PROBLEM DETAILS — Could you copy out everything in the items from the line containing "At what coordinates" down to the line containing "[x=377, y=105]", both lines included, with the pictures left out?

INPUT —
● ● ● ● ●

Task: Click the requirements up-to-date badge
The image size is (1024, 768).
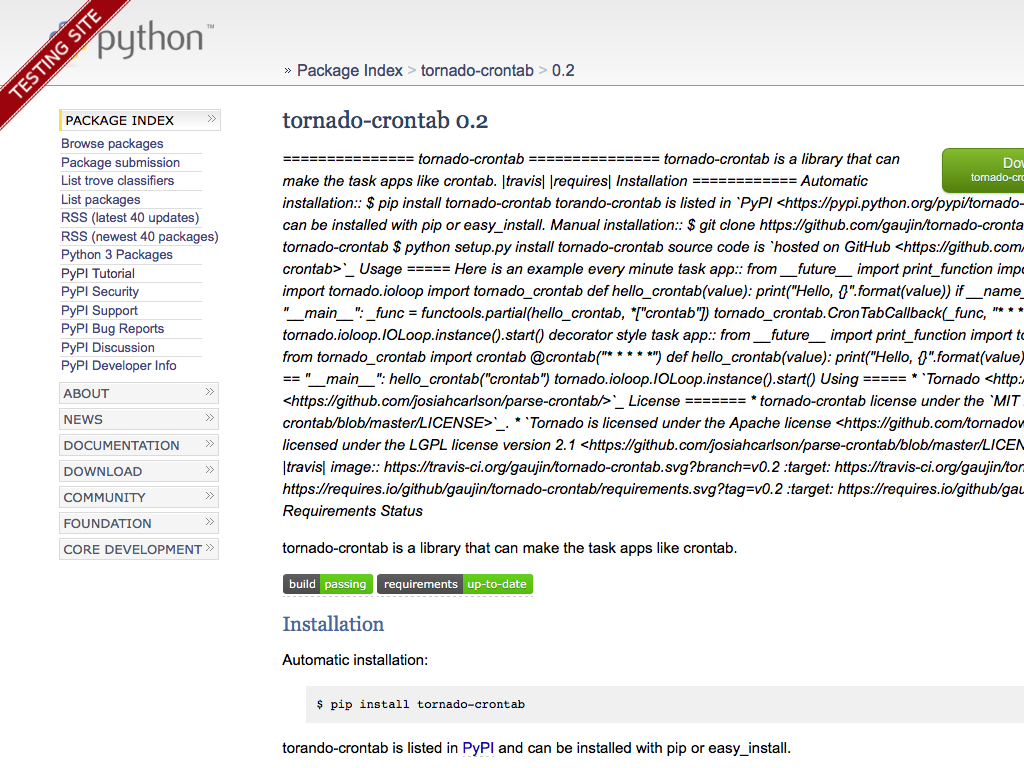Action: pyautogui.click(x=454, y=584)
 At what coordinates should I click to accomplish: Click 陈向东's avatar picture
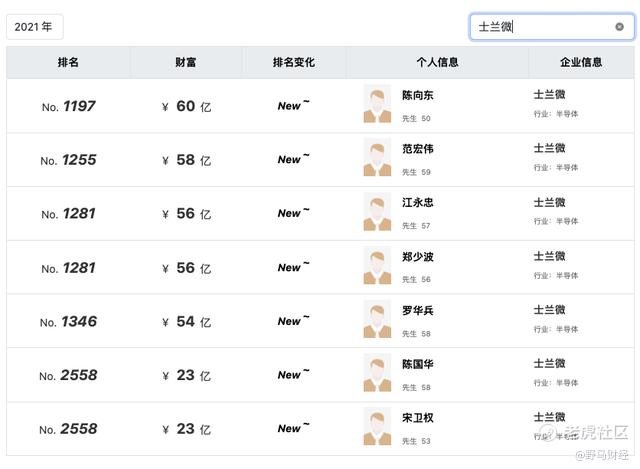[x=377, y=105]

● ● ● ● ●

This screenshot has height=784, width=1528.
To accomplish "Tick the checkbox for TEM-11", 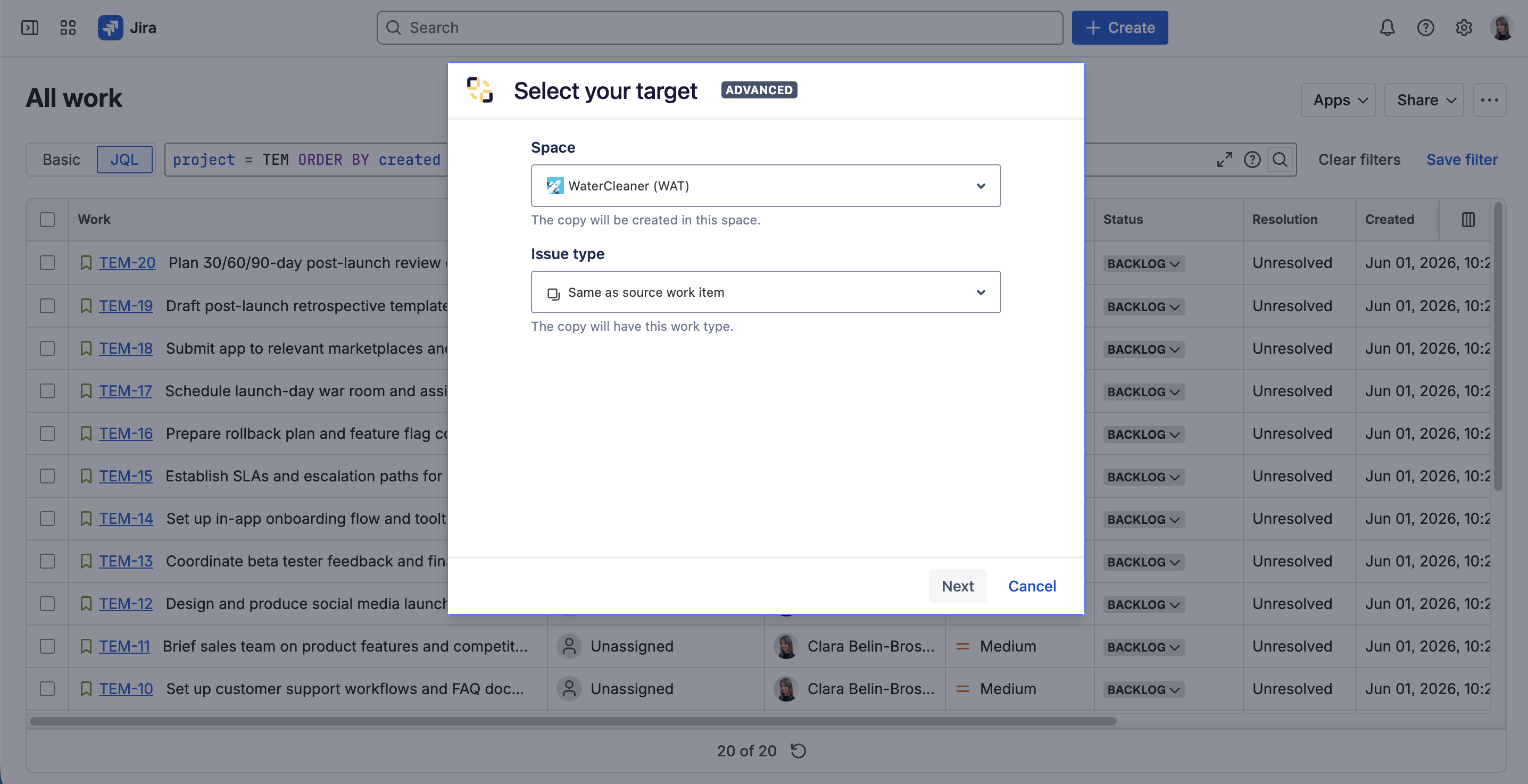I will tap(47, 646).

● ● ● ● ●

FINAL RESULT —
 At what coordinates should I click to accomplish: Click 陈向东's avatar picture
[x=377, y=105]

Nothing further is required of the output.